How to Apply for SSDI
Eligible individuals can apply for SSDI online or by contacting the SSA at its toll-free number, 1-800-772-1213, during official business hours.
How does the SATB decide on an application?
The Social Security Administration sends applications to the government agency that handles disability determinations. The government uses medical and emergency phones that call doctors and other health care facilities for medical records. People applying for SSDI may be given paperwork to complete or may be asked to undergo a physical or medical examination by a government agency. People applying for SSDI are not required to take public exams or tests.
What to do if an SSDI Application is Rejected
Here are ways to protect your rights:
Review: If the Social Security Administration denies a person’s claim, they will be given a letter explaining why.
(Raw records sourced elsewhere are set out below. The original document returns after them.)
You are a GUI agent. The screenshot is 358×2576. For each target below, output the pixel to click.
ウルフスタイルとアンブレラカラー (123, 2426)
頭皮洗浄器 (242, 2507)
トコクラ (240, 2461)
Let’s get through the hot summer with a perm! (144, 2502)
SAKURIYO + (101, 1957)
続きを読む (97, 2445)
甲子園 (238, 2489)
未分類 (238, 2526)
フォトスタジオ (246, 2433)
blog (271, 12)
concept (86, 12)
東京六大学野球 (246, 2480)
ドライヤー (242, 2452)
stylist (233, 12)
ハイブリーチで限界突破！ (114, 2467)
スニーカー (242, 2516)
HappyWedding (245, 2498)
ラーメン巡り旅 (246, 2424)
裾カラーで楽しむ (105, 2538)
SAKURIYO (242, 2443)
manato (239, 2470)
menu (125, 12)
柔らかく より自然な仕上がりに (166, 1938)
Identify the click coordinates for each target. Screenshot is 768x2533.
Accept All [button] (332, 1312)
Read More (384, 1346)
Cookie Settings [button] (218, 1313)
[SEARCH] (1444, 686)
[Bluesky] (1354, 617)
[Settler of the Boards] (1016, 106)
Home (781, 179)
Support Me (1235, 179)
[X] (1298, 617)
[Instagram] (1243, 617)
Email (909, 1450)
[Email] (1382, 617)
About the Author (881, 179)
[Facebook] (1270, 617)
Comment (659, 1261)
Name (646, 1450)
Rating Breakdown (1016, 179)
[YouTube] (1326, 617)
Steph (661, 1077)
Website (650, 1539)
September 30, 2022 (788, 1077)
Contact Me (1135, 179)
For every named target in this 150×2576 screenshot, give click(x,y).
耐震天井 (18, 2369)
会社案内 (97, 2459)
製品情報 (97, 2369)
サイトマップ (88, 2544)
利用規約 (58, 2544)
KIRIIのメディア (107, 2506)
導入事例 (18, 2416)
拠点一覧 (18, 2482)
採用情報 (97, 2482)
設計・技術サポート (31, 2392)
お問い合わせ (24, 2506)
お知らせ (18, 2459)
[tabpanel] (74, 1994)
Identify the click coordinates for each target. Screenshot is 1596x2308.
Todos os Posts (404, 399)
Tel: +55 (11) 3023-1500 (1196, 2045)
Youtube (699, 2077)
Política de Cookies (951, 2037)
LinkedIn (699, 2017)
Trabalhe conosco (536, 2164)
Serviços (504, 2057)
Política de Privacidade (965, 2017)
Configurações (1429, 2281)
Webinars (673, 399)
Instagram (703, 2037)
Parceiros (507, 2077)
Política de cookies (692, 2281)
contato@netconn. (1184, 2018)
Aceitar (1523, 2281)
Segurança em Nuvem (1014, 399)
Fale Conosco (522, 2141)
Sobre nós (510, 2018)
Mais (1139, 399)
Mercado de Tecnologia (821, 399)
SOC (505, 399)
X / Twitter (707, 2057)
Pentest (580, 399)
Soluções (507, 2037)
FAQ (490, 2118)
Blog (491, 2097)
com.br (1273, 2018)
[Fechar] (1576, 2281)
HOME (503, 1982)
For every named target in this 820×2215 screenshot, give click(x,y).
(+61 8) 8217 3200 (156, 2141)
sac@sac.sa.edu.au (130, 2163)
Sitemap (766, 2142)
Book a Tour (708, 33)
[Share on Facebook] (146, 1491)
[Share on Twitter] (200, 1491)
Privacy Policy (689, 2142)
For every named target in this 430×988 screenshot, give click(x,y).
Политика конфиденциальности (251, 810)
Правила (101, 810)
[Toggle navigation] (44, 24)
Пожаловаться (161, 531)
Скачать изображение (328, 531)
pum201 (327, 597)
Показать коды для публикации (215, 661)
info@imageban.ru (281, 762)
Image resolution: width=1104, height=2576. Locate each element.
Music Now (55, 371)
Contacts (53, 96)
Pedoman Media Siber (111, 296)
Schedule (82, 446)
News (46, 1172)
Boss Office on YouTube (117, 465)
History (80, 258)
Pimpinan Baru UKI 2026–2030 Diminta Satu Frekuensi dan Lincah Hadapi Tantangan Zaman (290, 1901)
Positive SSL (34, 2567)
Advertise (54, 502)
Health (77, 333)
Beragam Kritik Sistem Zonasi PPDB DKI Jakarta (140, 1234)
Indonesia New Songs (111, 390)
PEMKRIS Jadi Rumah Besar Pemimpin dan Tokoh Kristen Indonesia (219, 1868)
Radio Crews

They have the right to request an audit and review the entire file.
Appeal: Individuals can appeal the decision and request a hearing if their request is denied after a reconsideration request. After the hearing, the administrative law judge decides the case.
If you have a medical or mental health concern that means you will be out of work for at least a year, you should talk to a doctor about what you believe to be your mental capacity or body. If your doctor thinks you have a disability that prevents you from working, you can file a claim with the Social Security Administration at your local office or online. Please do not delay because resolving the SSID request takes a lot of time, and your health will be impaired.